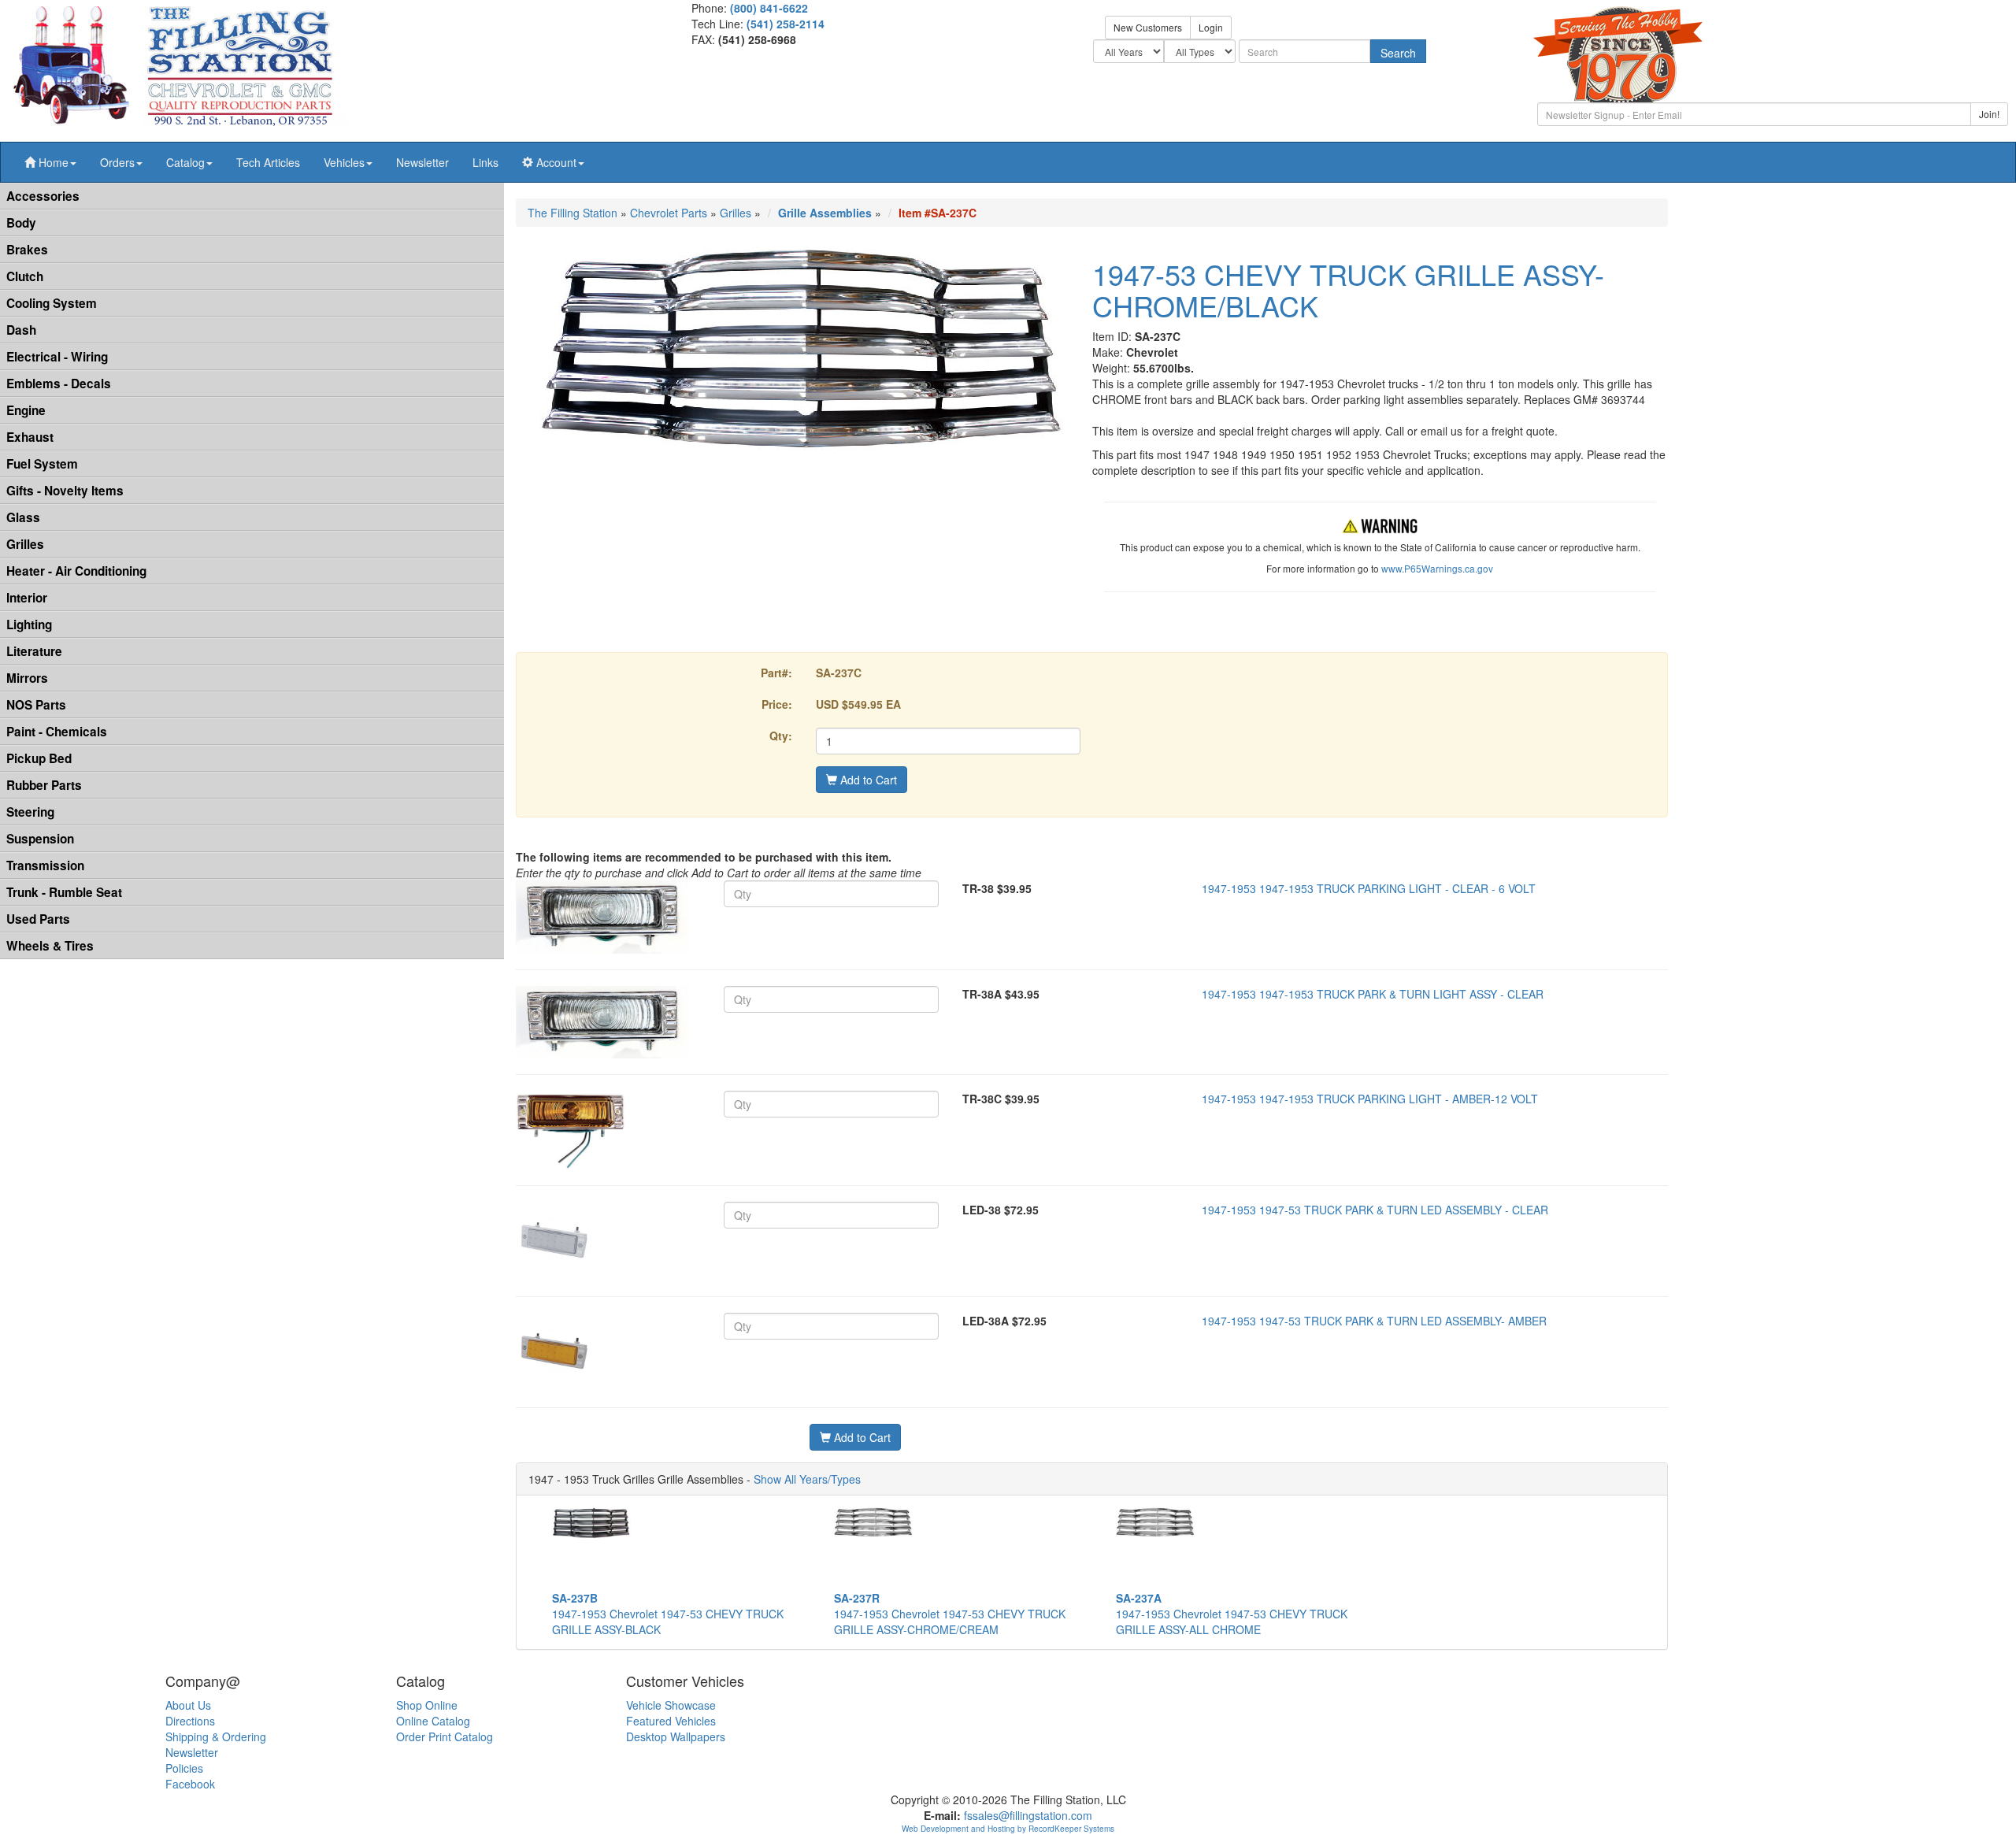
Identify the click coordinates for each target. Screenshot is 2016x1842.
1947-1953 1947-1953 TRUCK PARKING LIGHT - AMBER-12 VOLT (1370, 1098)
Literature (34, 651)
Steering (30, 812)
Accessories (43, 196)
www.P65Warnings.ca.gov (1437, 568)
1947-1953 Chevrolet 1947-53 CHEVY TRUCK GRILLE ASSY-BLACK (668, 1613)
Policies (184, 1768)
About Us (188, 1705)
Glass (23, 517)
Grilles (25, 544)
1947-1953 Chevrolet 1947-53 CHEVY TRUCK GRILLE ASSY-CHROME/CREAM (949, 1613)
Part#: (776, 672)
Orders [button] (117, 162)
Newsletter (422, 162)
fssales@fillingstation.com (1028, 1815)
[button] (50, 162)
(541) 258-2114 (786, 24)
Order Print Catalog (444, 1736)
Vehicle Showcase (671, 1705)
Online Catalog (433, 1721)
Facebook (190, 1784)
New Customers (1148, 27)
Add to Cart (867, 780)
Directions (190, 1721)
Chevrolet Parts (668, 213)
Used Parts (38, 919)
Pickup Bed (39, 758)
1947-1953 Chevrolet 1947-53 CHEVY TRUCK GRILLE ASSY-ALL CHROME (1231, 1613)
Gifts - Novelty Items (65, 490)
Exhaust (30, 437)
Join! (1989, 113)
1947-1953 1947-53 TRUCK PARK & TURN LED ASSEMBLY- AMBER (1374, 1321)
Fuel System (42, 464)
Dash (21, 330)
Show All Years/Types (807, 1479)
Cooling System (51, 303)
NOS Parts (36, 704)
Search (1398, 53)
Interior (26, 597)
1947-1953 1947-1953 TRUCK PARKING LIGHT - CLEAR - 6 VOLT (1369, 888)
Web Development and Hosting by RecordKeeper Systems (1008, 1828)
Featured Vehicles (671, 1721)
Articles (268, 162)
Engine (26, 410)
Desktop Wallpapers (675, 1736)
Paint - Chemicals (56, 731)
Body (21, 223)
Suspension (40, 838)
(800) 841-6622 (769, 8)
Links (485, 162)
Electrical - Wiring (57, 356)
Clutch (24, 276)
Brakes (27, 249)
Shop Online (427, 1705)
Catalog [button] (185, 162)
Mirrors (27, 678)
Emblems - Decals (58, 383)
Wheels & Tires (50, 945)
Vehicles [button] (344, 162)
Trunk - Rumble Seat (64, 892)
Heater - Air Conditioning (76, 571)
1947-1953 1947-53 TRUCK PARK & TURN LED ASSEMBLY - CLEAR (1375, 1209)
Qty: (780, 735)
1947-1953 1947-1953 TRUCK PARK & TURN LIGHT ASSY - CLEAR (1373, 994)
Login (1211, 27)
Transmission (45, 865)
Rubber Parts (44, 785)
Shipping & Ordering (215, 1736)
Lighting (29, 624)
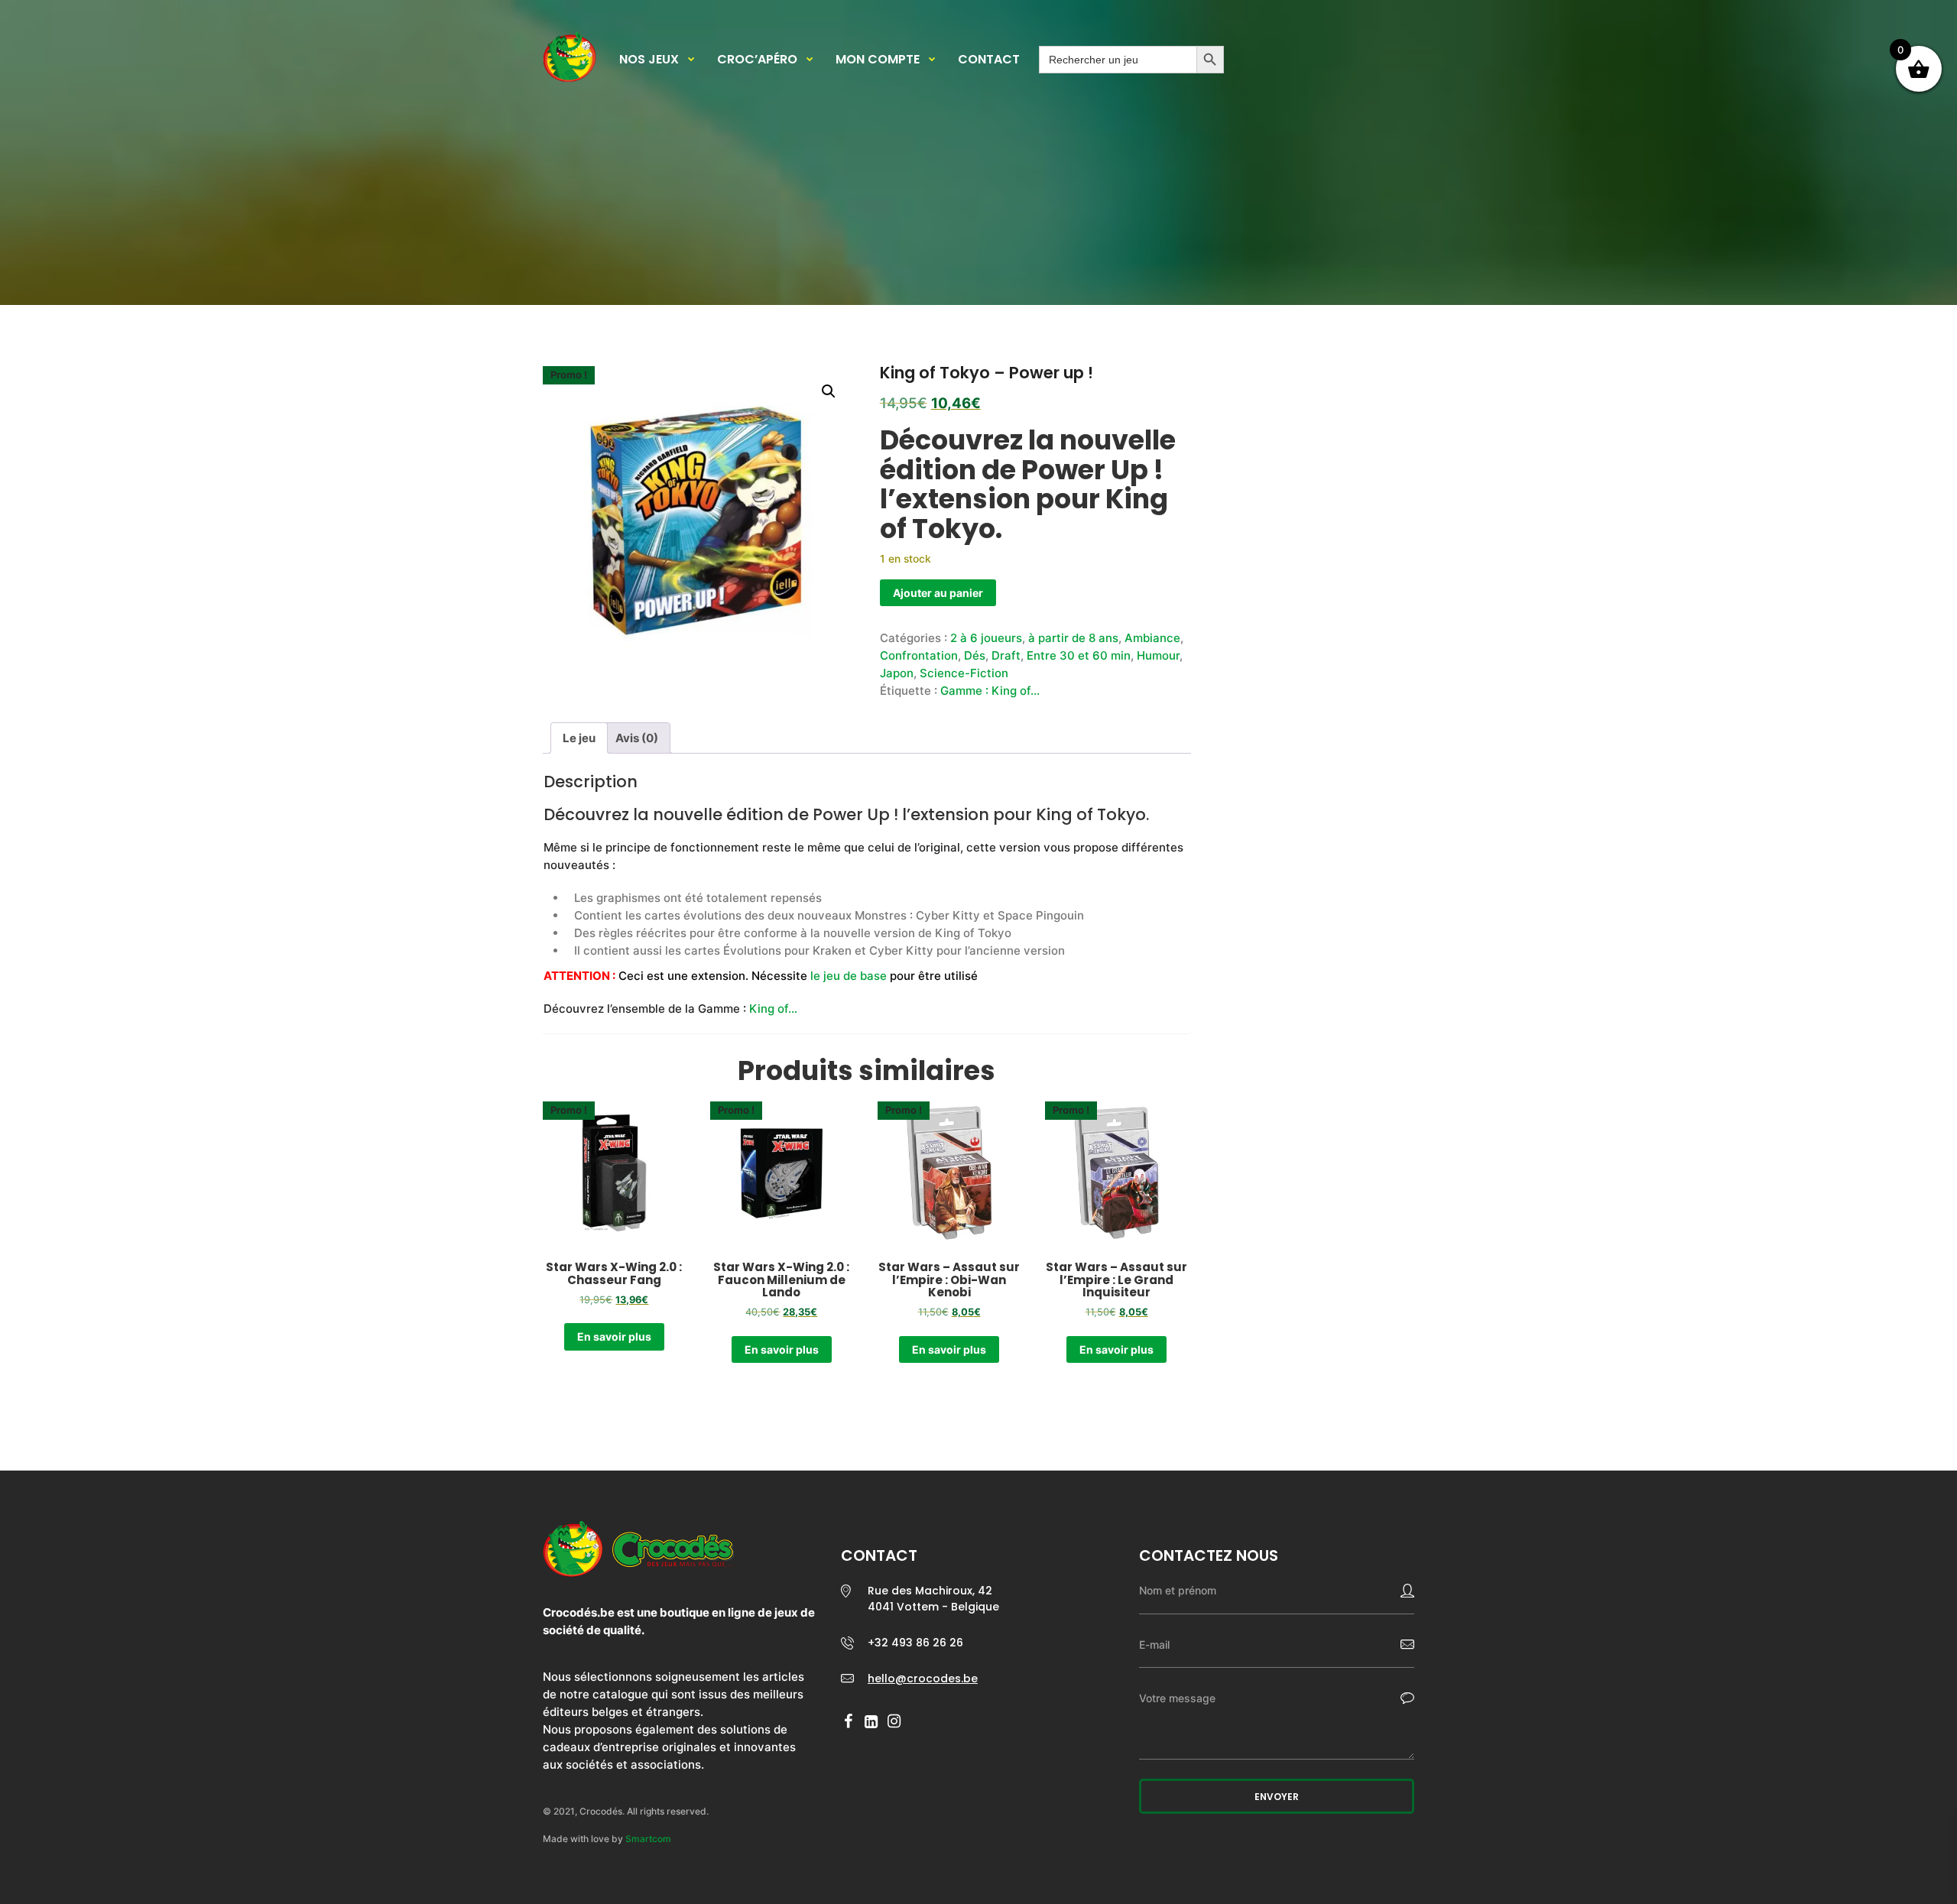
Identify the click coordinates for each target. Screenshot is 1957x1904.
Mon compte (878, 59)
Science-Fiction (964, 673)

PROBLEM. Among the lines above, return each one holding the string "button".

OUTPUT BELOW.
Orders [button] (117, 162)
[button] (50, 162)
Catalog [button] (185, 162)
Vehicles [button] (344, 162)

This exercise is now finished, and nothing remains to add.